» WHAT YOU SHOULD DO:
Revise the items on the lines from the one containing "Click the fire shield icon in header" through the one containing "click(1296, 30)", inclusive, replacing "header" with "page header" and leaving everything else unchanged. Omit the pictures from your answer.

» DATA ENTRIES:
+ + + + + + +

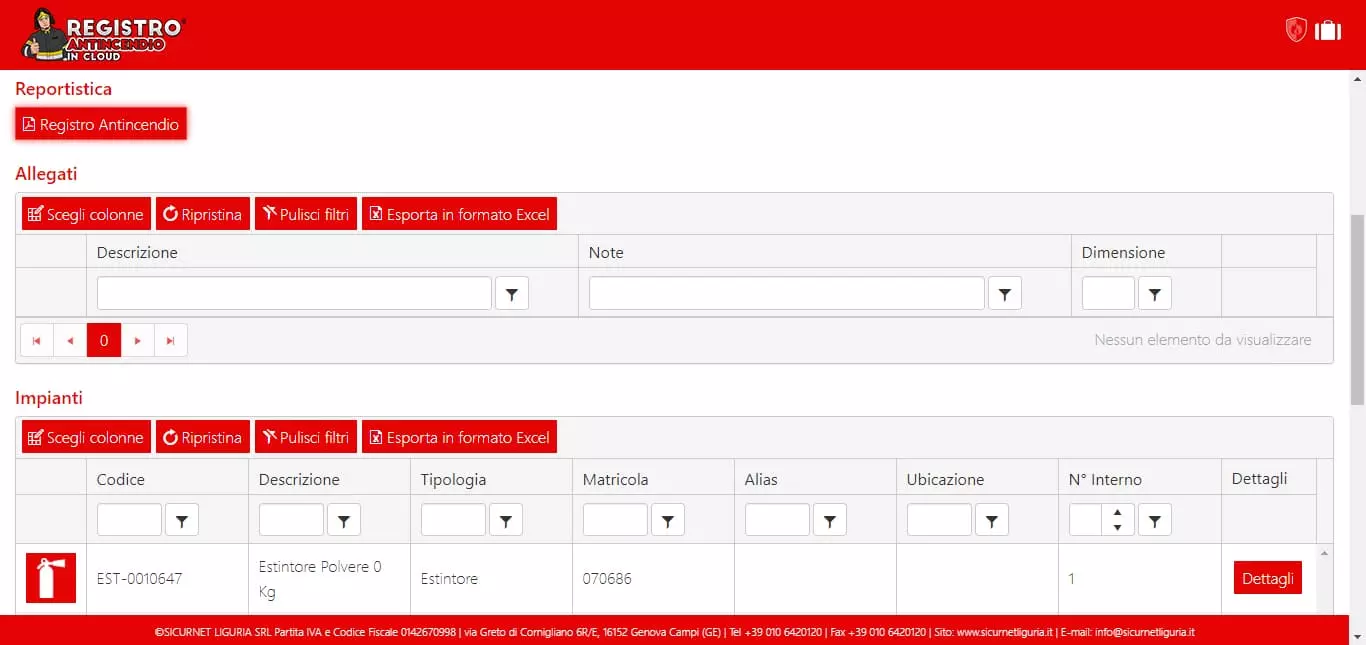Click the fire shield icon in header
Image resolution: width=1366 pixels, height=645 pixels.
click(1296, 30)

+ + + + + + +

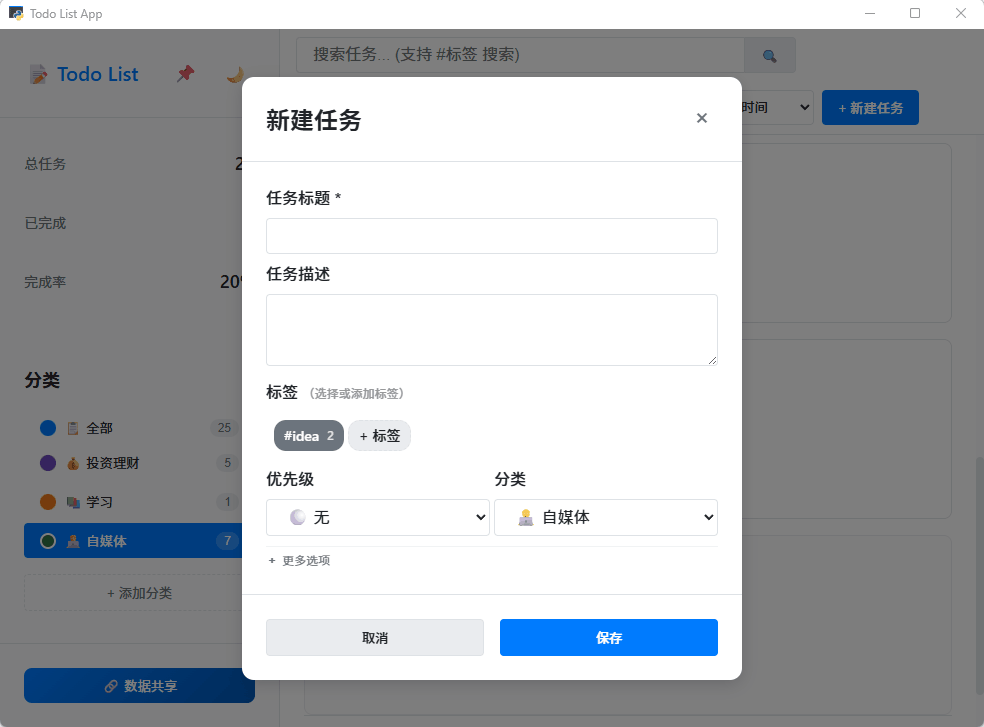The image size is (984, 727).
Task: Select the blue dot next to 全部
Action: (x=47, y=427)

+ + + + + + +

» EXERCISE SOLUTION:
Click the fire shield icon in page header
Image resolution: width=1366 pixels, height=645 pixels.
click(1296, 30)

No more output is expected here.